# Time To Give Something Back - Free Photo Editing!



## Davey P (Sep 9, 2010)

Well, things are very quiet around here, so I thought it would be good to have a little competition. First prize is some free photo editing expertly done by yours truly, and to enter you simply need to post a photo on here that needs work, and I will pick one at random. These can be damaged, torn, creased, or maybe you just want a different background, or some object(s) removed. I've done all sorts in the past, and have posted a few threads on here, so check this one out for examples of what can be achieved:

http://www.thewatchforum.co.uk/index.php?showtopic=60929&st=0&p=617965&hl=photoshop&fromsearch=1&#entry617965

And there are more samples on my website, here:

http://www.davepatey-illustration.com/page6.htm

The winner will also receive a framed print of their finished photo. Actually, I've just noticed the last example on my website is the previous winner on here! 

Good luck :thumbup:


----------



## Faze (Mar 1, 2013)

Can you make me thiner and taller?


----------



## Davey P (Sep 9, 2010)

Faze said:


> Can you make me thiner and taller?


Yes


----------



## Iceblue (Sep 4, 2013)

What a lovely gesture Davey p

Here is my photo of my grandad who I never new my nana, mum and paddy the dog , I am unsure who the people are on the right of the photo , its the only photo I have of them , if poss would love to have the photo made bigger as it's only 1/2 the size of a post card with only grandad nana paddy and mum in it , sounds brutal chopping them put but would still have the original if I ever found out who they are , not a great photo as it's taken on the ipad of the original photo

All the best Andy (iceblue)


----------



## kevkojak (May 14, 2009)

Tempted by Dave's kind gesture, but I'm worried he might be the Photoshop Troll! 

https://www.google.co.uk/url?sa=t&rct=j&q=&esrc=s&source=web&cd=1&cad=rja&uact=8&sqi=2&ved=0CCAQFjAA&url=http%3A%2F%2Fwww.photoshoptroll.com%2F&ei=QRWmU5e3LonE7AaDkIHwCg&usg=AFQjCNG06tM7OUbvak92x4r63ckzx5HK2g


----------



## Mutley (Apr 17, 2007)

kevkojak said:


> Tempted by Dave's kind gesture, but I'm worried he might be the Photoshop Troll!
> 
> https://www.google.co.uk/url?sa=t&rct=j&q=&esrc=s&source=web&cd=1&cad=rja&uact=8&sqi=2&ved=0CCAQFjAA&url=http%3A%2F%2Fwww.photoshoptroll.com%2F&ei=QRWmU5e3LonE7AaDkIHwCg&usg=AFQjCNG06tM7OUbvak92x4r63ckzx5HK2g


 :rofl: :rofl: :rofl:


----------



## Davey P (Sep 9, 2010)

Ha ha, I can confirm I am NOT the Photoshop Troll.... :lol:


----------



## Davey P (Sep 9, 2010)

Well, as the Ice Man is the only entry so far, it looks like we might have a winner! :lol:

Here's what I have done with the photo, I hope you like it mate:










I've made it 6" x 4" which should look OK in when framed. Any bigger and the quality will suffer, unless I can work from the original photo and scan it at higher resolution.

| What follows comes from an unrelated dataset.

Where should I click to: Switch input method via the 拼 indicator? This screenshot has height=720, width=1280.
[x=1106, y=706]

If there are no other entries to this competition by the end of the week, I will print and frame this one as I did with the previous winner, shown here:










The frame will be different, of course.... 

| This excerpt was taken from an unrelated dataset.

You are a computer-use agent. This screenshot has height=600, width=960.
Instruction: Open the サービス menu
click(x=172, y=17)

Anyone else out there want to join in....?

:weed:


----------



## Davey P (Sep 9, 2010)

Well, the result of the least popular competition in RLT history is in, and the winner is..........

ICEBLUE :thumbup:

I will be working from the original photo, and I'll post a copy of the finished result on here in the next few days.

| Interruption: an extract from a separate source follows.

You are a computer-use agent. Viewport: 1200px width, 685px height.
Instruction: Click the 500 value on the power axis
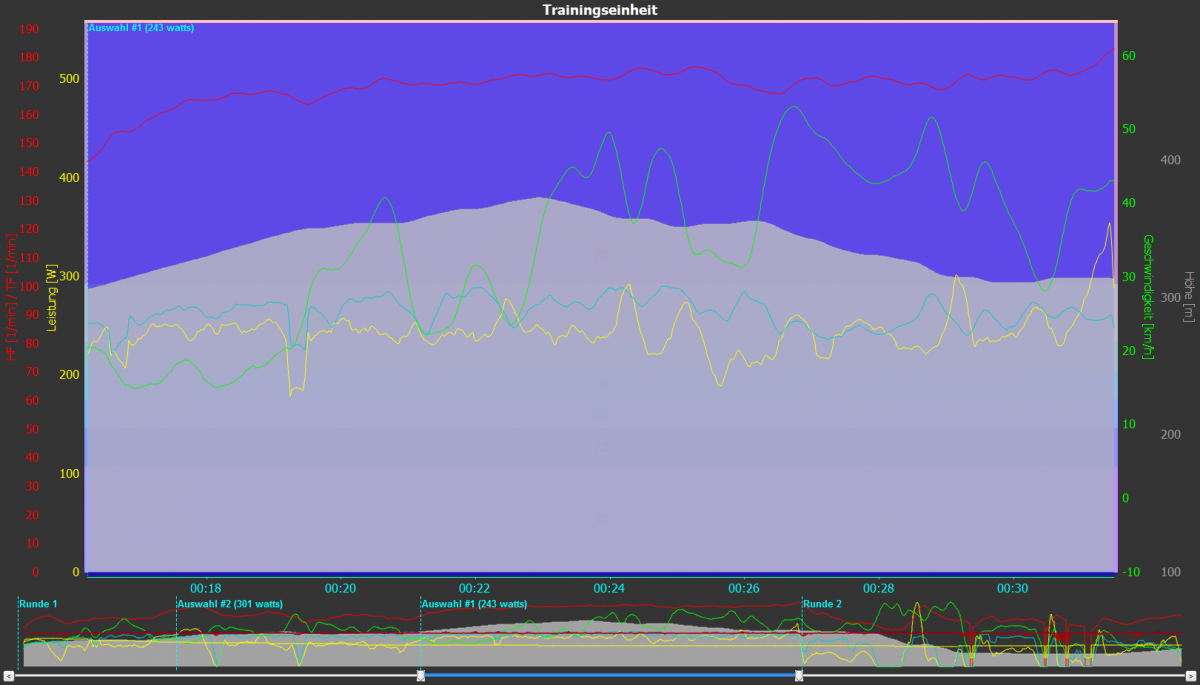[69, 78]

Thanks to all the entrants.... :lol:


----------



## Iceblue (Sep 4, 2013)

I would just like to say well done to all the other entry's I can see it was a very though and stressful time trying to find a winner lol

Cheers dave

And shame on you to all the fellow members lol


----------



## Davey P (Sep 9, 2010)

Well, I received the original photo from Andy, and scanned it at a higher resolution, so here is the slightly improved version:










And here is the diamond-encrusted frame I got for it:










Congrats again to the winner, I hope you like the finished result mate, I will post it to you in the next few days :thumbup:


----------



## Muddy D (Nov 16, 2013)

I think it looks great and what's good job you've done. Sorry for not finding a picture to enter the competition, unfortunately, or fortunately as it.may be, I don't have any older or distressed pictures, good thread though.


----------